10.5.3 Parallel axis theorem
We have now a method to calculate the moment of inertia of a rigid body with respect to its CoM. But often a reference point \(P\) is chosen that is different from \(G\). In that case one can redo the integrals again and obtain \(I_{P, z z}\), but there is an easier way to determine \(I_{P, z z}\) from \(I_{G, z z}\), because as will be shown in Equation 10.72, the angular momentum with respect to a point \(P\) can be written as
the sum of two parts, namely a component representing the angular momentum a point mass \(m_{\text {tot }}\) at position \(G\) and a component representing the angular momentum with respect to \(G\) :
\[\begin{align} \overrightarrow{\boldsymbol{L}}_{C / P} & =\overrightarrow{\boldsymbol{L}}_{G / P}+\sum_{i} \overrightarrow{\boldsymbol{L}}_{i / G} \tag{10.41} \label{10.41}\\[4pt] \overrightarrow{\boldsymbol{L}}_{C / P, 2 D} & =\left(m_{\mathrm{tot}} \rho_{G / P}^{2}+I_{G, z z}\right) \overrightarrow{\boldsymbol{\omega}}_{C} \tag{10.42} \label{10.42}\\[4pt] \overrightarrow{\boldsymbol{L}}_{C / P, 2 D} & =I_{P, z z} \overrightarrow{\boldsymbol{\omega}}_{C} \tag{10.43} \label{10.43}\end{align}\]
Now from the last two equations we can determine \(I_{P, z z}\), this method is called the parallel axis theorem or Steiner’s theorem.

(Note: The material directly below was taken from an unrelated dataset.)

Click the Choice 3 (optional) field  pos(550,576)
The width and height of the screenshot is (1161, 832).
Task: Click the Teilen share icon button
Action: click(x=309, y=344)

The moment of inertia of a rigid body around an axis through a point \(P\), at a distance \(\rho_{G / P}\) from its CoM, equals the moment of inertia \(m_{\mathrm{tot}} \rho_{G / P}^{2}\) of its CoM, plus the moment of inertia of the rigid body around a parallel axis through its CoM.
\[I_{z z, P}=m_{\mathrm{tot}} \rho_{G / P}^{2}+I_{G, z z} \tag{10.44} \label{10.44}\]
Determine the moment inertia \(I_{z z, P}\) of the rectangular rigid body with mass \(m\) with respect to reference point \(P\) at the origin.
Since the rigid body lies in the \(x y\)-plane we have \(\rho_{G / P}=\left|\overrightarrow{\boldsymbol{r}}_{G / P}\right|\). The moment of inertia \(I_{G, z z}\) of a rectangle can be determined using Equation 10.37. Then with the parallel axis theorem we find:
\[I_{P, z z}=m \rho_{G / P}^{2}+\frac{1}{12} m\left(L_{x}^{2}+L_{y}^{2}\right) \tag{10.45} \label{10.45}\]
10.5.4 Adding and subtracting moments of inertia
Since the moment of inertia is a sum or integral over individual contributions for every point mass, the moment of inertia of a rigid body \(C\) that is made up out of two (or more) other rigid bodies \(A\) and \(B\) can be calculated by summing the moments of inertia around the same axis \(P\):
\[I_{C, P, z z}=I_{A, P, z z}+I_{B, P, z z} \tag{10.46} \label{10.46}\]
Make sure you use the same reference point \(P\) when making such additions. Similarly, it is also possible to subtract moments of inertia from one another, for instance to determine the moment of inertia of objects that have a hole.